__Aim of the task__
From the line with "Tap the Nebeyaki Udon 16.00 price badge" to the last line of the data below, repeat every line exactly and add nothing.
-- Given data follows --
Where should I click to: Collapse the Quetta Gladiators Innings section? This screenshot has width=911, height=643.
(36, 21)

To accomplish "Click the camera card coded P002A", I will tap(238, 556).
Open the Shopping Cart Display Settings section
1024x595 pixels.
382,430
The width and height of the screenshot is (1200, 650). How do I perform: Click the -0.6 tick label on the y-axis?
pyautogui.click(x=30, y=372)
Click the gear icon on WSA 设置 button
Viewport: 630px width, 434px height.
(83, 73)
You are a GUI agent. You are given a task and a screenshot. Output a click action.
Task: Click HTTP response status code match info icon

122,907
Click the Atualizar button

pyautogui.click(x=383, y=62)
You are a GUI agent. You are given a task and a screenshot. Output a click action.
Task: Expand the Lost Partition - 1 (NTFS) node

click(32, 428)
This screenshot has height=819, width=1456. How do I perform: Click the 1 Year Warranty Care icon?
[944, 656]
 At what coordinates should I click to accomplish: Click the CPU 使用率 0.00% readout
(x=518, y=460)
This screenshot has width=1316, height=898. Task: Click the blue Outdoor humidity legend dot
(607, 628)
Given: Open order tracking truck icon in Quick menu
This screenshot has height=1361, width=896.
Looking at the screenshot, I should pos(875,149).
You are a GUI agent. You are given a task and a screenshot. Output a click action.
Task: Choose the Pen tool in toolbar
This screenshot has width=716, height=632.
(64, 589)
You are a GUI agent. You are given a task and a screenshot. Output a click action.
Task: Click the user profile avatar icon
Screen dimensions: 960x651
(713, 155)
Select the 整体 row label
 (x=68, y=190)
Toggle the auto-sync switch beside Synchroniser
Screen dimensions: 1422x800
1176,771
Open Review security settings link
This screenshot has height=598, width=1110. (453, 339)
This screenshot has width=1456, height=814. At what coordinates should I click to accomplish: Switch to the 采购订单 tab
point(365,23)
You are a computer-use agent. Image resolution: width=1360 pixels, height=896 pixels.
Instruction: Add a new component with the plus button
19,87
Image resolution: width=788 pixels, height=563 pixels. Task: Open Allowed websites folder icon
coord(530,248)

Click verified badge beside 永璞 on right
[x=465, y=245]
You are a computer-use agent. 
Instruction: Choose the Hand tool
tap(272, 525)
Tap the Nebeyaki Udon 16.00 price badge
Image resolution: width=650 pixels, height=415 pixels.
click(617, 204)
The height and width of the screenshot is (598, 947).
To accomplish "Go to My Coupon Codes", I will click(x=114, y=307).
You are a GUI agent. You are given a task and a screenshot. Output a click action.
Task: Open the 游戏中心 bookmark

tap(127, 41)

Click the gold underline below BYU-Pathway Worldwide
-- Given data concluded --
__Exercise response__
Tap the Nebeyaki Udon 16.00 price badge
Image resolution: width=650 pixels, height=415 pixels.
click(617, 204)
The height and width of the screenshot is (598, 947).
To accomplish "Go to My Coupon Codes", I will click(x=114, y=307).
You are a GUI agent. You are given a task and a screenshot. Output a click action.
Task: Open the 游戏中心 bookmark

tap(127, 41)

Click the gold underline below BYU-Pathway Worldwide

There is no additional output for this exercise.